→ **Given records**
---*---

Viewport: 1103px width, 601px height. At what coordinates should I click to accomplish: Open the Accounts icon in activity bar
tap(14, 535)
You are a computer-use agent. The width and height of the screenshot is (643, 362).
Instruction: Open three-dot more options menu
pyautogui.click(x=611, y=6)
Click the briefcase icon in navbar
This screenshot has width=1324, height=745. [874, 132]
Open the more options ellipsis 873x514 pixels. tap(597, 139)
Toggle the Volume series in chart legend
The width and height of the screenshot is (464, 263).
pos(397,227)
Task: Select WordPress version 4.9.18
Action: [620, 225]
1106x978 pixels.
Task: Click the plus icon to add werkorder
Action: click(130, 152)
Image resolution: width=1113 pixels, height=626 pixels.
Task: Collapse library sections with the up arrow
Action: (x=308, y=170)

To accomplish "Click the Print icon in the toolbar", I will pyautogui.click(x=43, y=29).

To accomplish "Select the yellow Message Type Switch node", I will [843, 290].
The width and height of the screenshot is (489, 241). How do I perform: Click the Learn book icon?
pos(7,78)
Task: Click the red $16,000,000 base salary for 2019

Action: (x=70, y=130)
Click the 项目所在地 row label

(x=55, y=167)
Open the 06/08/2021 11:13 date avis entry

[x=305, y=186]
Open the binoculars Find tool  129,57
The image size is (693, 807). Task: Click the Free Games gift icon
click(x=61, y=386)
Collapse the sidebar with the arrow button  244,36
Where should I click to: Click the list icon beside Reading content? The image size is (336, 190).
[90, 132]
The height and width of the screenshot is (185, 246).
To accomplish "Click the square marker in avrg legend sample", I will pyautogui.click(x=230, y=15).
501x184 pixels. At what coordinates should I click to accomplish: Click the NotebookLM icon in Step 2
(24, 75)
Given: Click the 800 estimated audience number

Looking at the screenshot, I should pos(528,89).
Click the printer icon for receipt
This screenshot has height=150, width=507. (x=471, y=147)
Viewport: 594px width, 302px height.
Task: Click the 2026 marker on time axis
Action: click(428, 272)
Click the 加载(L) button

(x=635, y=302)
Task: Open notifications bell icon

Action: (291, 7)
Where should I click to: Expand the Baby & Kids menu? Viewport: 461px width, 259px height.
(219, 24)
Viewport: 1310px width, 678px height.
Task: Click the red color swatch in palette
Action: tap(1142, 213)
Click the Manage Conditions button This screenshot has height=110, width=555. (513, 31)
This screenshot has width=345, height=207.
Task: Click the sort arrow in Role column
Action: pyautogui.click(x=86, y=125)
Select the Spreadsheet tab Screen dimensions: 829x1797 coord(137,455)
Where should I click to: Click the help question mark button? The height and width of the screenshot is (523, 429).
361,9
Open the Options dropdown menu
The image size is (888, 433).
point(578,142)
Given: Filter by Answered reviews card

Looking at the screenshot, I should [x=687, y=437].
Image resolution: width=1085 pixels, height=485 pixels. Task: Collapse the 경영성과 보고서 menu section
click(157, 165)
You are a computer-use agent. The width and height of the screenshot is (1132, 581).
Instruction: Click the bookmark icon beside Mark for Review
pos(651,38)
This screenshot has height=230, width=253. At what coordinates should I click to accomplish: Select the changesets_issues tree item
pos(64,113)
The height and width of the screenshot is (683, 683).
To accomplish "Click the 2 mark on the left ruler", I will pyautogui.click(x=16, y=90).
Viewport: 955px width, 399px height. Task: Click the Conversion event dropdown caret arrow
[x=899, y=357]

---*---

→ **Task requirements**
Copy out all of the material above, line for line, changing nothing.

→ **Result for this task**
Viewport: 1103px width, 601px height. At what coordinates should I click to accomplish: Open the Accounts icon in activity bar
tap(14, 535)
You are a computer-use agent. The width and height of the screenshot is (643, 362).
Instruction: Open three-dot more options menu
pyautogui.click(x=611, y=6)
Click the briefcase icon in navbar
This screenshot has width=1324, height=745. [874, 132]
Open the more options ellipsis 873x514 pixels. tap(597, 139)
Toggle the Volume series in chart legend
The width and height of the screenshot is (464, 263).
pos(397,227)
Task: Select WordPress version 4.9.18
Action: [620, 225]
1106x978 pixels.
Task: Click the plus icon to add werkorder
Action: click(130, 152)
Image resolution: width=1113 pixels, height=626 pixels.
Task: Collapse library sections with the up arrow
Action: (x=308, y=170)

To accomplish "Click the Print icon in the toolbar", I will pyautogui.click(x=43, y=29).

To accomplish "Select the yellow Message Type Switch node", I will [843, 290].
The width and height of the screenshot is (489, 241). How do I perform: Click the Learn book icon?
pos(7,78)
Task: Click the red $16,000,000 base salary for 2019

Action: (x=70, y=130)
Click the 项目所在地 row label

(x=55, y=167)
Open the 06/08/2021 11:13 date avis entry

[x=305, y=186]
Open the binoculars Find tool  129,57
The image size is (693, 807). Task: Click the Free Games gift icon
click(x=61, y=386)
Collapse the sidebar with the arrow button  244,36
Where should I click to: Click the list icon beside Reading content? The image size is (336, 190).
[90, 132]
The height and width of the screenshot is (185, 246).
To accomplish "Click the square marker in avrg legend sample", I will pyautogui.click(x=230, y=15).
501x184 pixels. At what coordinates should I click to accomplish: Click the NotebookLM icon in Step 2
(24, 75)
Given: Click the 800 estimated audience number

Looking at the screenshot, I should pos(528,89).
Click the printer icon for receipt
This screenshot has height=150, width=507. (x=471, y=147)
Viewport: 594px width, 302px height.
Task: Click the 2026 marker on time axis
Action: click(428, 272)
Click the 加载(L) button

(x=635, y=302)
Task: Open notifications bell icon

Action: (291, 7)
Where should I click to: Expand the Baby & Kids menu? Viewport: 461px width, 259px height.
(219, 24)
Viewport: 1310px width, 678px height.
Task: Click the red color swatch in palette
Action: tap(1142, 213)
Click the Manage Conditions button This screenshot has height=110, width=555. (513, 31)
This screenshot has width=345, height=207.
Task: Click the sort arrow in Role column
Action: pyautogui.click(x=86, y=125)
Select the Spreadsheet tab Screen dimensions: 829x1797 coord(137,455)
Where should I click to: Click the help question mark button? The height and width of the screenshot is (523, 429).
361,9
Open the Options dropdown menu
The image size is (888, 433).
point(578,142)
Given: Filter by Answered reviews card

Looking at the screenshot, I should [x=687, y=437].
Image resolution: width=1085 pixels, height=485 pixels. Task: Collapse the 경영성과 보고서 menu section
click(157, 165)
You are a computer-use agent. The width and height of the screenshot is (1132, 581).
Instruction: Click the bookmark icon beside Mark for Review
pos(651,38)
This screenshot has height=230, width=253. At what coordinates should I click to accomplish: Select the changesets_issues tree item
pos(64,113)
The height and width of the screenshot is (683, 683).
To accomplish "Click the 2 mark on the left ruler", I will pyautogui.click(x=16, y=90).
Viewport: 955px width, 399px height. Task: Click the Conversion event dropdown caret arrow
[x=899, y=357]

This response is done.